A native of Co. Tipperary, Edward B. Carroll enrolled in the 63rd New York as a fresh-faced 21-year-old in Albany, mustering in as a Corporal in Company K on 8th October 1861. He clearly showed his value during the hard fighting of 1862, as he began an inexorable rise through the ranks. He became a Sergeant on 4th August 1862, then a First Sergeant on 17th September 1862 (the same day as the 63rd endured the great bloodbath of Antietam).
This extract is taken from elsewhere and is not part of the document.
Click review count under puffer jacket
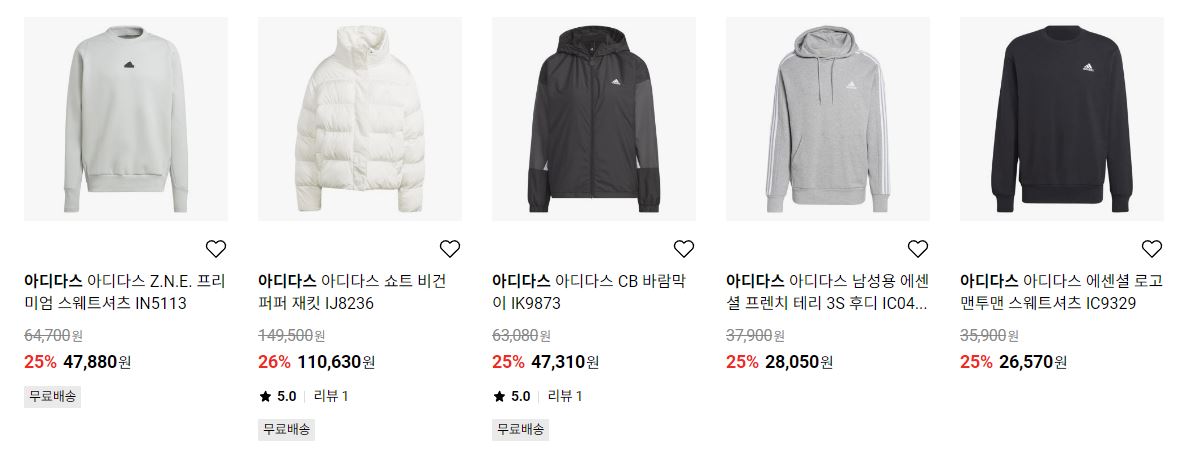This screenshot has width=1189, height=454. coord(331,396)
On 28th January 1863 he became Sergeant-Major, and made the jump to officer when he became a Second-Lieutenant in Company B on 7th April 1863. Then, despite the fact that Edward was clearly a highly-valued soldier, he was mustered out of the 63rd New York and the army on 12th June 1863. This was most likely caused by the consolidation of the regiment, which meant that less officers were required. It was a symptom of the ever-shrinking size of the Irish Brigade. Having survived some of the toughest fighting of the war, Edward would have been forgiven for sitting out the rest of the conflict- but clearly this was not the Tipperary native’s style. (1)

The Pension Index Card of Captain Edward B. Carroll, 63rd New York Infantry, Irish Brigade (Fold3.com)

The Pension Index Card of Captain Edward B. Carroll, 63rd New York Infantry, Irish Brigade (Fold3.com)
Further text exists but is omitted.